The corner of Victory Boulevard and Manor Road has long been the center of an important commercial district, although its prominence has declined somewhat in recent decades due to the opening of the Staten Island Mall in 1973. The area had largely been built up by the time the Verrazzano–Narrows Bridge opened in 1964. Castleton Corners was relatively unaffected by the dramatic upsurge in population after the bridge's opening, compared with most other neighborhoods on the island.

== Demographics ==
For census purposes, the New York City Department of City Planning classifies Castleton Corners as part of a larger Neighborhood Tabulation Area called Westerleigh-Castleton Corners SI0105. This designated neighborhood had 31,458 inhabitants based on data from the 2020 United States Census. This was an increase of 1,642 persons (5.5%) from the 29,816 counted in 2010. The neighborhood had a population density of 17.9 inhabitants per acre (14,500/sq mi; 5,600/km^{2}).
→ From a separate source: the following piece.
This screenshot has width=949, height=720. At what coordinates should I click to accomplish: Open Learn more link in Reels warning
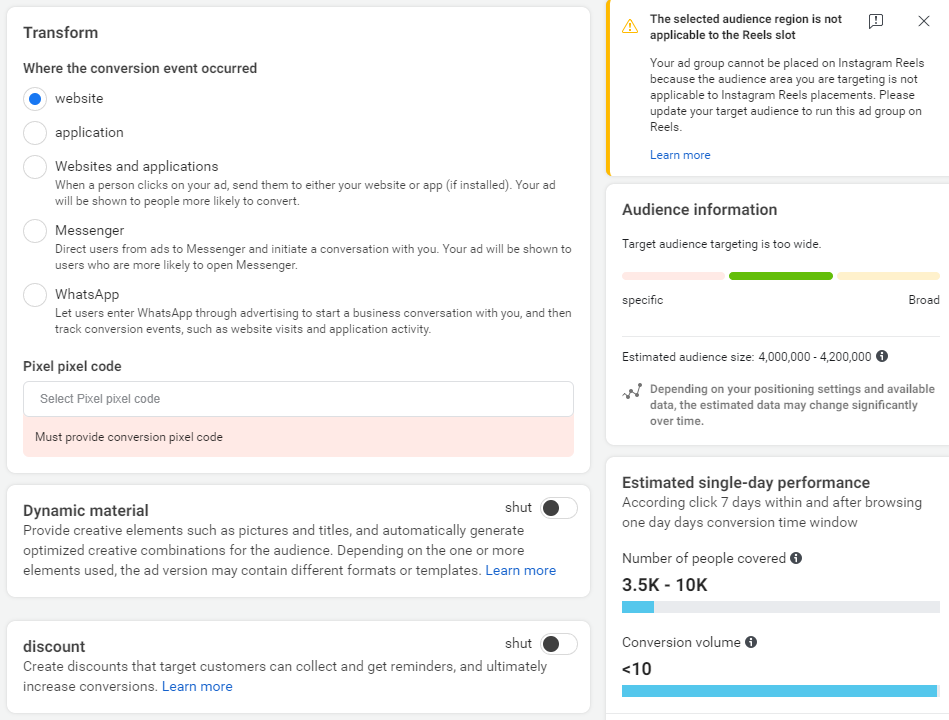tap(680, 155)
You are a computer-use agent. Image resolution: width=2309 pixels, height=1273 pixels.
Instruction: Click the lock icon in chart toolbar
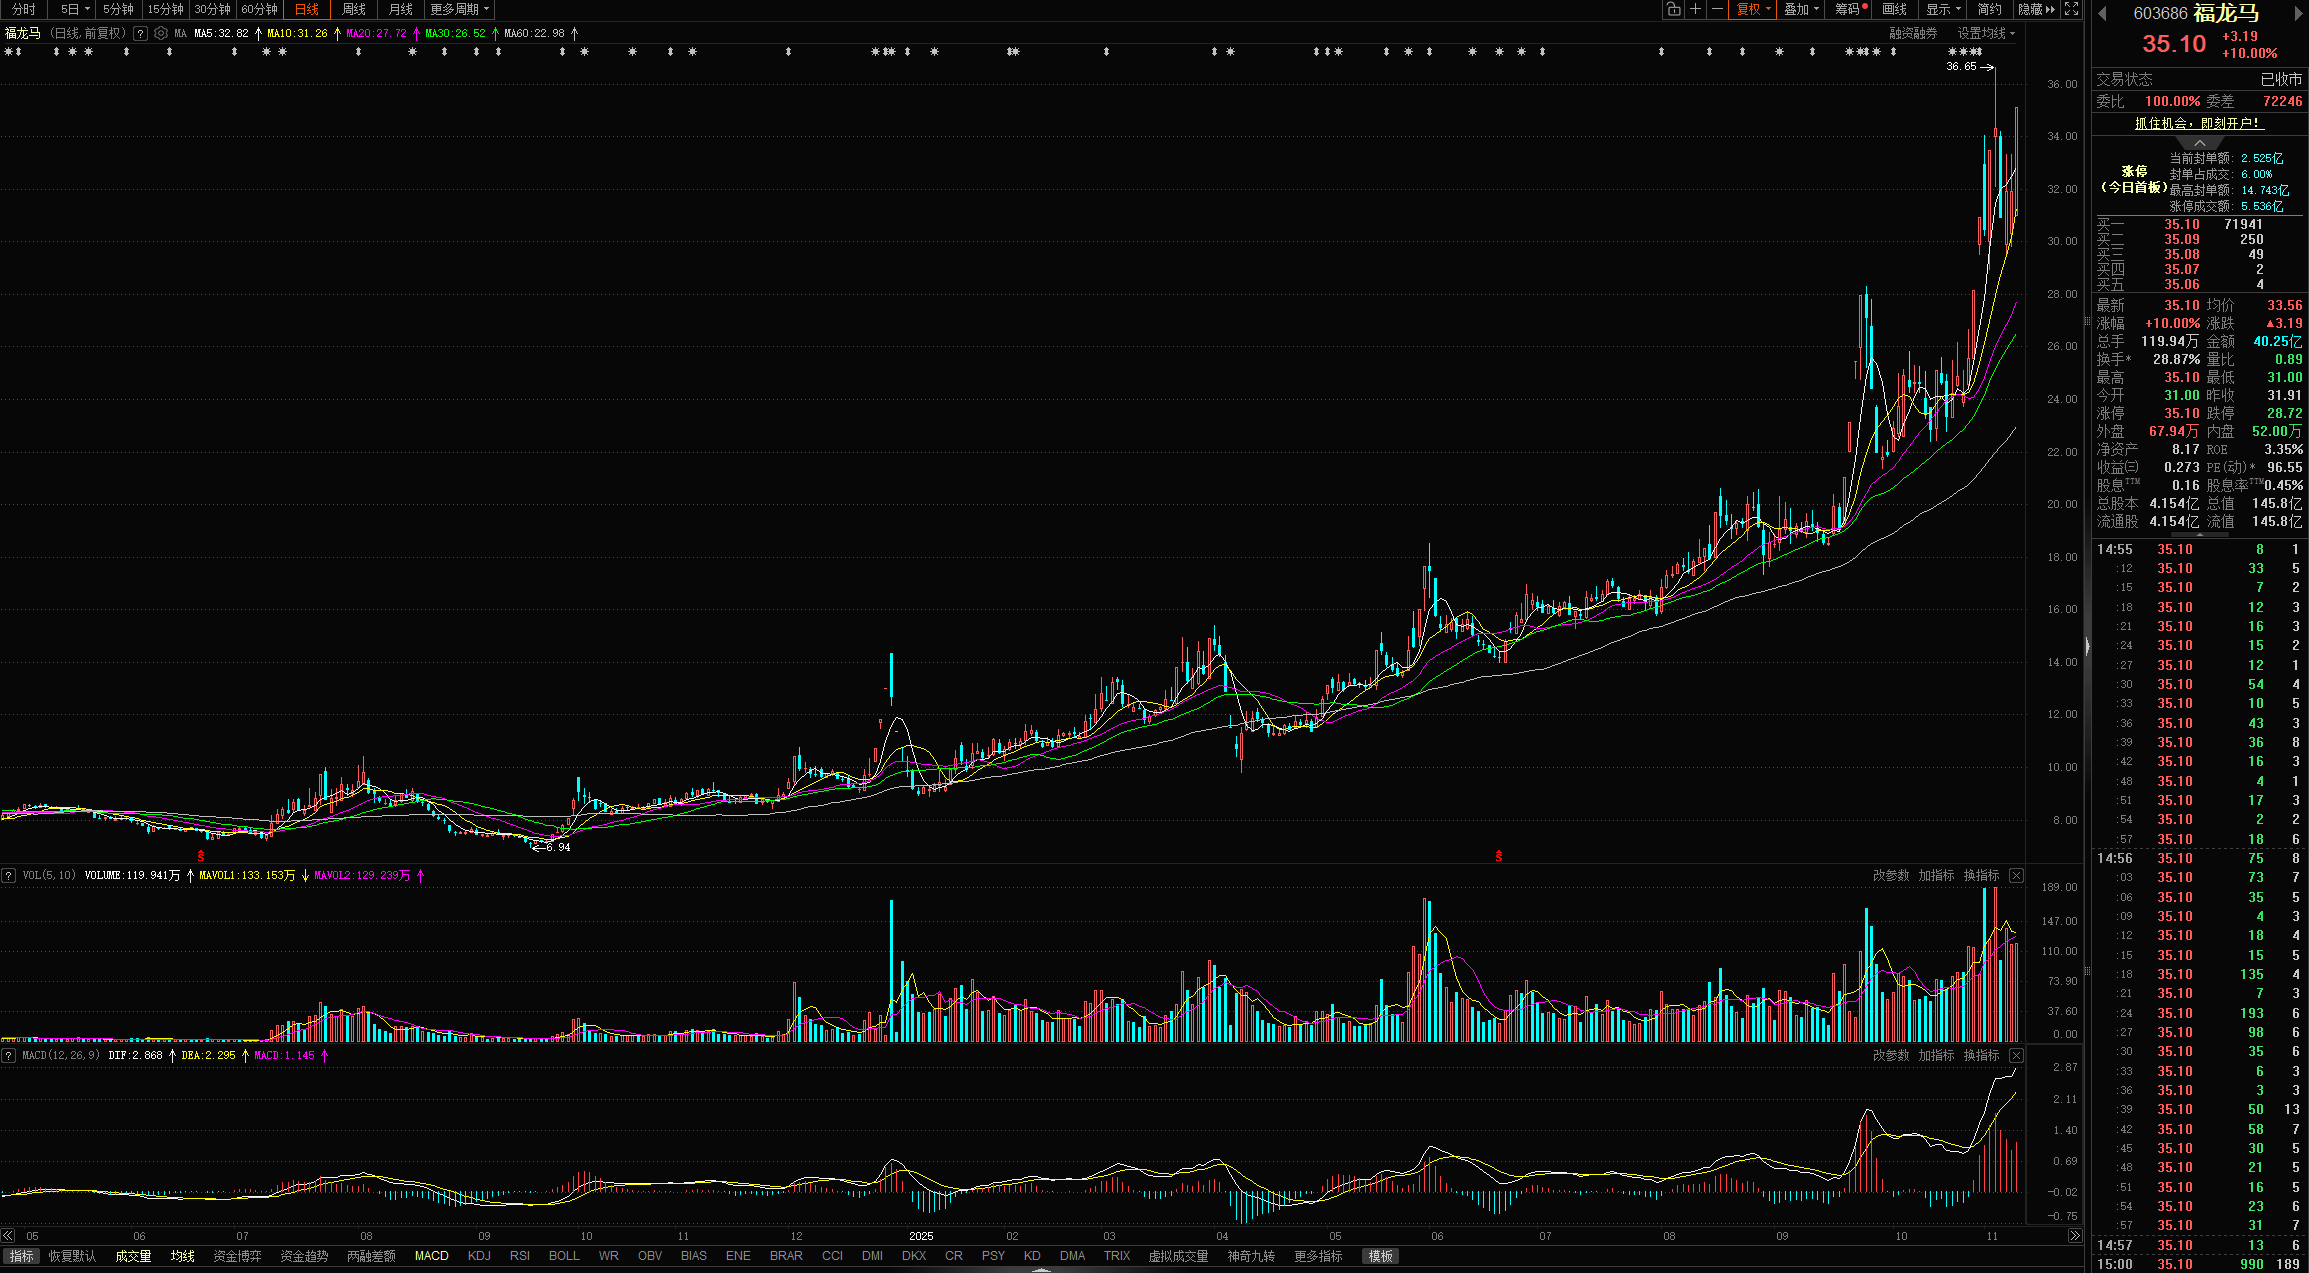coord(1673,9)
The racial makeup of the neighborhood was 62.8% (20,597) White (Non-Hispanic), 4.1% (1,348) Black (Non-Hispanic), 19.8% (6,486) Asian, and 3% (971) from two or more races. Hispanic or Latino of any race were 10.4% (3,420) of the population.

According to the 2020 United States Census, this area has many cultural communities of over 1,000 inhabitants. This include residents who identify as Mexican, Puerto Rican, English, Polish, German, Irish, Italian, and Chinese.

The largest age group was people 50-64 years old, which made up 21.5% of the residents. 71.8% of the households had at least one family present. Out of the 11,386 households, 53.8% had a married couple (21.8% with a child under 18), 3.9% had a cohabiting couple (1.2% with a child under 18), 16.1% had a single male (1.4% with a child under 18), and 26.1% had a single female (3.6% with a child under 18). 31.4% of households had children under 18. In this neighborhood, 27.6% of non-vacant housing units are renter-occupied.

==Education==
The schools are P.S. 29 and St. Teresa's School.

==Transportation==
Castleton Corners is served by the local bus routes and the express bus routes. The former S67 route through Castleton Corners was discontinued in 2010 due to low ridership, and many bus routes through the area were truncated to run a shorter route or only during weekdays.